Research INanoTheRad

INanoTheRad aims to provide clinics and society with new solutions to improve cancer treatments. These solutions, resulting from disruptive research, aim to minimize side effects, overcome the radio-resistance of tumors and improve the personalization of treatment protocols for patients. They consist in using irradiation protocols based on conventional or alternative sources, combined or not with other procedures such as the addition of nanoagents. New treatment solutions arise from:

• Development of new medical sources for irradiation protocols (sources of photons or high dose rate particles, ion or plasma microbeams) as well as the characterization of their physical, chemical and biological processes and impacts, molecular scale in vivo. A wide range of irradiation strategies including ionizing radiation (photons or ions) but also internal radiotherapy and radio-immunotherapy are proposed;
• Development of molecules and nanoparticles targeting tumors to improve radiotherapy. These agents, potentially synthesized by green chemistry methods, will be non-toxic, able to cross biological barriers and able to concentrate in tumours. They will enhance the effects of radiation and potentially carry drugs and/or contrast agents (theranostics). The effect of these agents on the radiobiological impact and the immunological response will be assessed in vitro, in vivo and clinically;
• Development of image-guided modalities conditioned by improved imaging tools for better diagnosis and prognosis. Promising new imaging techniques will be explored such as attosecond X-ray imaging or Tera-Hz wave accelerators;
• Development of new nanodosimetry tools and methods to ensure the standardization and transferability of solutions to the clinic. This step will require a characterization of the mechanisms based on new multi-scale spatio-temporal approaches. All strategies ranging from physical interactions of radiation to effects on patients are included;
• Integration of advances in immuno-oncology and new drugs as well as the development of personalized approaches in radio-oncology by integrating molecular imaging, biomarkers in innovative clinical trials;
• Development of artificial intelligence to enrich or replace multi-scale and multi-parametric models and bring to a higher level the personalization of diagnostic and treatment protocols.
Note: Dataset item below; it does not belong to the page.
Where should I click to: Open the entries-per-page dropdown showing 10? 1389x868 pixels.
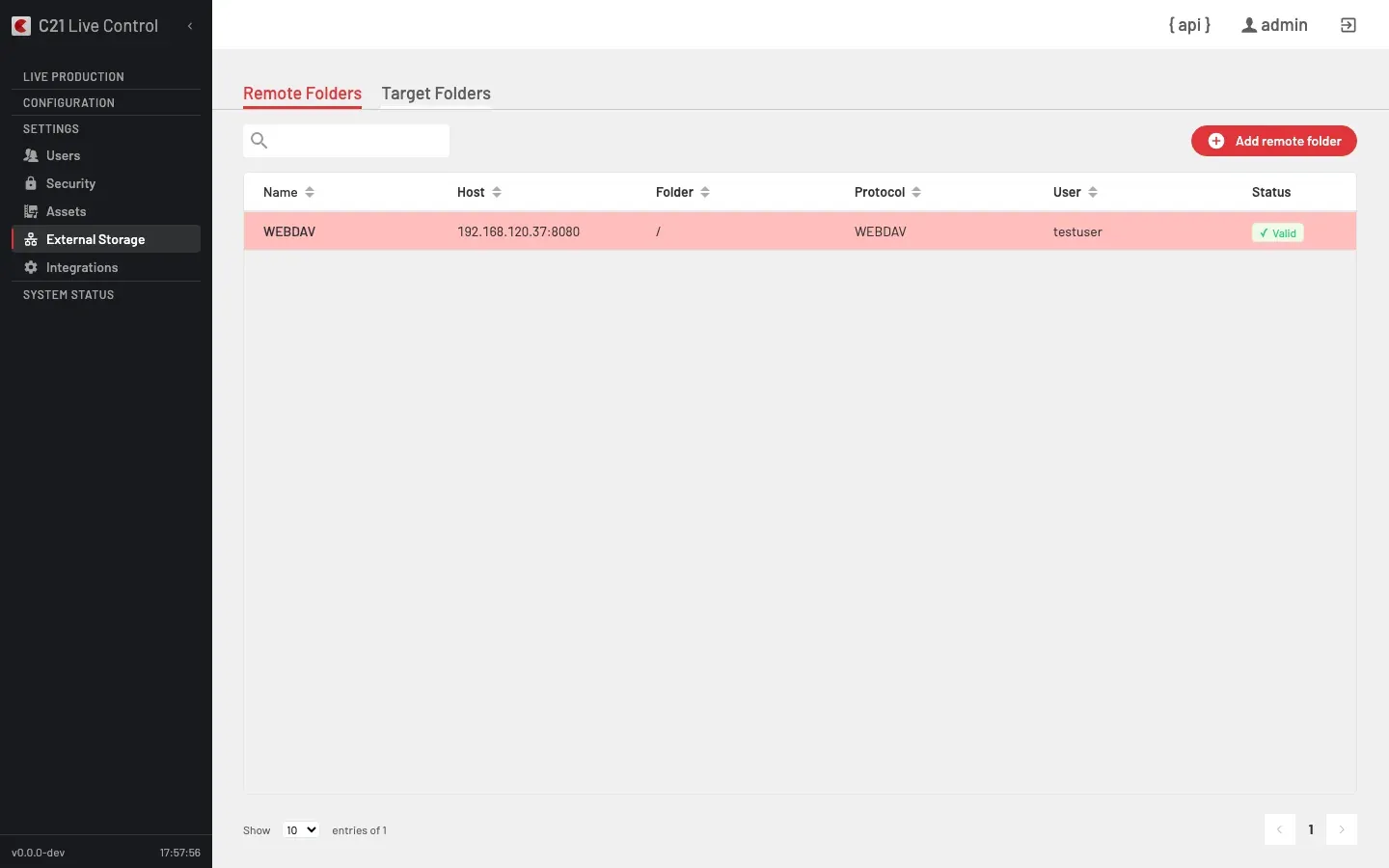(301, 829)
The integration of AI will enable faster and more personalized patient management, accelerating the radiation therapy workflow, such as automatic planning and dose calculation;
• Development of models to move from a “one dose” concept to personalized treatment regimens and individualized prescriptions;
• Development of a precision medicine approach to individualize patient care;
• Inclusion of social aspects when necessary, such as ethical aspects (ethics of innovation and health care, nanotechnology, radiation), social acceptability of innovation, economic dimension.